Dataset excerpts
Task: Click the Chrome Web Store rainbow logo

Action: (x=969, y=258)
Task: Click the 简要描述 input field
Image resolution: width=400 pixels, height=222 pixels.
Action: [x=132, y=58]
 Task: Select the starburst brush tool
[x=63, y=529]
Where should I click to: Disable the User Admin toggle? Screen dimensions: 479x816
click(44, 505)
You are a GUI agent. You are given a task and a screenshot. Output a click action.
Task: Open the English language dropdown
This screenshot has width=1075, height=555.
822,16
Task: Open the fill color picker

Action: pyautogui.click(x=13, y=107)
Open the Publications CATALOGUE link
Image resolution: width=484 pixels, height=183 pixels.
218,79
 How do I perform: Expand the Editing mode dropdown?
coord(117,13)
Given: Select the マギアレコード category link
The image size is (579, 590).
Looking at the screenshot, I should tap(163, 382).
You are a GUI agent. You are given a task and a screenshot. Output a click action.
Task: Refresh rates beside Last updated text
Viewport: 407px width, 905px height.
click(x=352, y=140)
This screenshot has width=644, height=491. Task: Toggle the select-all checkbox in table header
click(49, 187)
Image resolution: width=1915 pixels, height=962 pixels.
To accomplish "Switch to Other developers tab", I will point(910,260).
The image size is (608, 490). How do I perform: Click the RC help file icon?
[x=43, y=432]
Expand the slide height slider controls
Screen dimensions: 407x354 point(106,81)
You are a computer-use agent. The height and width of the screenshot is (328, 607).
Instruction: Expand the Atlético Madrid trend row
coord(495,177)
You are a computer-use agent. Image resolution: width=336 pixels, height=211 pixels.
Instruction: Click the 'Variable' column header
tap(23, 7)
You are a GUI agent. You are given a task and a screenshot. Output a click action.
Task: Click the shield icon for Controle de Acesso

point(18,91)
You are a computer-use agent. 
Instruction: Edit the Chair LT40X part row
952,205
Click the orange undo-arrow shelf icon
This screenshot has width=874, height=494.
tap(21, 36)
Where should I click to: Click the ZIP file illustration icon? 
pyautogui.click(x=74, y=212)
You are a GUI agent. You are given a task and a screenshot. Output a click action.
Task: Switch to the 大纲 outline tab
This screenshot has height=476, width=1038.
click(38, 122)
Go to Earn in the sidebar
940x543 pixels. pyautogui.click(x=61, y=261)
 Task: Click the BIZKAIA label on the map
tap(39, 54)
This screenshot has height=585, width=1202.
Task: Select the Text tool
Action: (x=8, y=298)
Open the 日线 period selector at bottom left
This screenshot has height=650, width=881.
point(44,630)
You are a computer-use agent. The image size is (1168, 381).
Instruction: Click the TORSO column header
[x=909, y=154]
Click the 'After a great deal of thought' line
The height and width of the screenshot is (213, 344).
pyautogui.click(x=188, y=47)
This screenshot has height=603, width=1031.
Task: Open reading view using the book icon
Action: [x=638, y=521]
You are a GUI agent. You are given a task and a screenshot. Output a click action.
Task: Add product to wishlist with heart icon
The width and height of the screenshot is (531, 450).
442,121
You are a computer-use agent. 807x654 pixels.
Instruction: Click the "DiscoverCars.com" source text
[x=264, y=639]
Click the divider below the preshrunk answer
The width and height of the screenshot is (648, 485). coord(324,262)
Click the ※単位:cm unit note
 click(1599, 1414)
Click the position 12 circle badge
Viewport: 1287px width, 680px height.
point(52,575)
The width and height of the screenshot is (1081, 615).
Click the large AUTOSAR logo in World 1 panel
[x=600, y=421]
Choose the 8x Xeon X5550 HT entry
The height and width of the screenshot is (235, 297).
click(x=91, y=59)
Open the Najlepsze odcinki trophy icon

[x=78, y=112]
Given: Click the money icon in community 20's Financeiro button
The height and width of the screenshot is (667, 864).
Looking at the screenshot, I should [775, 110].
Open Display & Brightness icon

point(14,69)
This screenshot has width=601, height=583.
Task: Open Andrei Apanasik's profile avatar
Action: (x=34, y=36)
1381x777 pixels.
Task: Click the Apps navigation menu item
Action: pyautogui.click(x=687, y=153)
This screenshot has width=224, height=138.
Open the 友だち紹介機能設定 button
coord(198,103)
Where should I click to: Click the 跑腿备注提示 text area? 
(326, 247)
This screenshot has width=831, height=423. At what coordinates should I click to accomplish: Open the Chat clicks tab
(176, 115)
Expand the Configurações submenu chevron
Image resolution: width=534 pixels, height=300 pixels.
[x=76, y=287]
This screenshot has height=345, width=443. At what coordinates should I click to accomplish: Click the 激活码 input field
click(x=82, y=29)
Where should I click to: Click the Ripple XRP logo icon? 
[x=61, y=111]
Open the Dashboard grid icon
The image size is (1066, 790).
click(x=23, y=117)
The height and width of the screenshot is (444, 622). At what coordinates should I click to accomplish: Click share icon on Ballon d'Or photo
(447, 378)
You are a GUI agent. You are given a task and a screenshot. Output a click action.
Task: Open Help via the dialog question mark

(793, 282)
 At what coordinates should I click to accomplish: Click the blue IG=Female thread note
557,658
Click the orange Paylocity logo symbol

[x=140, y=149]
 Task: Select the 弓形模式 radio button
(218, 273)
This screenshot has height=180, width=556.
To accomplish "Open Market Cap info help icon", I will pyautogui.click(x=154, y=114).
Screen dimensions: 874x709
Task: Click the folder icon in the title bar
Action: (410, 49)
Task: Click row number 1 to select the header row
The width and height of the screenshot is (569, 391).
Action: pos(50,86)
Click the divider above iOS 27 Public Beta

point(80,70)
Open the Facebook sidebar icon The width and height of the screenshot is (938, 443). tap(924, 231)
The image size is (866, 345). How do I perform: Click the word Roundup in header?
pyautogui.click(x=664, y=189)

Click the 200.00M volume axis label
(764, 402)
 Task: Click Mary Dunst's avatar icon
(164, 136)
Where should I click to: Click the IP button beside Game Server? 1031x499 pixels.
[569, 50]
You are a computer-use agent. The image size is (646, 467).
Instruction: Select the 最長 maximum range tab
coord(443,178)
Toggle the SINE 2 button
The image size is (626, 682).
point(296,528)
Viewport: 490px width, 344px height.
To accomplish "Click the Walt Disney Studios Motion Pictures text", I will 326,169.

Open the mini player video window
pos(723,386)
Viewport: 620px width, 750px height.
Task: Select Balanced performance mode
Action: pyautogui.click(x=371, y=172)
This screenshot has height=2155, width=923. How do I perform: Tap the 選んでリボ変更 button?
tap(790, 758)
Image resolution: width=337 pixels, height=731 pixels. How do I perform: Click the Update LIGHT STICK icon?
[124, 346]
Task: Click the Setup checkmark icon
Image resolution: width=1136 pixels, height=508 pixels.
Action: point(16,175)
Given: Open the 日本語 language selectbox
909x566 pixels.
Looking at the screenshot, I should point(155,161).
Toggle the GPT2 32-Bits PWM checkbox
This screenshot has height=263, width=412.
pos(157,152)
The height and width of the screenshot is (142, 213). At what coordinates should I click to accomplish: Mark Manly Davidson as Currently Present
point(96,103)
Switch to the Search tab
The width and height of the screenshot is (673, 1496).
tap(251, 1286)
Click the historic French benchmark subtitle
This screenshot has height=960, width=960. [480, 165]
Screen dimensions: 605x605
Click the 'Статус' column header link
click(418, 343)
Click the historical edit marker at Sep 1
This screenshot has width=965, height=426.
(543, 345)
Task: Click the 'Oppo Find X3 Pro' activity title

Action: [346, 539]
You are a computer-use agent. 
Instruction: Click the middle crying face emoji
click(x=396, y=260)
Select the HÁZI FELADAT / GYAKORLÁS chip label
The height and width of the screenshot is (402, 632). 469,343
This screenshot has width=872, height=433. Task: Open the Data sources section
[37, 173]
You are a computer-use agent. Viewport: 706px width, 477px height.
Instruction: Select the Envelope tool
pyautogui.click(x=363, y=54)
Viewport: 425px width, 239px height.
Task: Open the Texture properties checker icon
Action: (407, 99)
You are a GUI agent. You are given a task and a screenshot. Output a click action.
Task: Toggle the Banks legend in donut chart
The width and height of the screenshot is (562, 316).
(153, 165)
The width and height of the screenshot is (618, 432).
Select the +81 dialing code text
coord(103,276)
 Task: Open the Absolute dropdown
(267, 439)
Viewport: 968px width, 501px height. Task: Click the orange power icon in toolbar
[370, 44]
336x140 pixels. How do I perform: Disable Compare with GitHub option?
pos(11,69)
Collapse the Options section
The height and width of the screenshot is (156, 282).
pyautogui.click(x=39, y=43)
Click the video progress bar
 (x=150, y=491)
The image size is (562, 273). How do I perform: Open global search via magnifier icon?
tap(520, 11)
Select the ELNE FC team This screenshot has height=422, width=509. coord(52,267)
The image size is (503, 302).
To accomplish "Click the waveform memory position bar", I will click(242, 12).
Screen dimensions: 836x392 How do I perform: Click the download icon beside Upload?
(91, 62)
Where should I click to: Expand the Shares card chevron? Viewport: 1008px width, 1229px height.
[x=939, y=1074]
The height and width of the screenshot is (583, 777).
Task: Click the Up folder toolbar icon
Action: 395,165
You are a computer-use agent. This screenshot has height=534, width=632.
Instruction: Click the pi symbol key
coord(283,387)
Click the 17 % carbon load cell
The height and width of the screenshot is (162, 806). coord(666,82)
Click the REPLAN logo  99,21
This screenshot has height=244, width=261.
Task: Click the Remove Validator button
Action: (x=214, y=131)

▶ Your assignment
Pick out each line above that includes "language" and show it.

▶ Answer section
Task: Open the English language dropdown
Given: Open the 日本語 language selectbox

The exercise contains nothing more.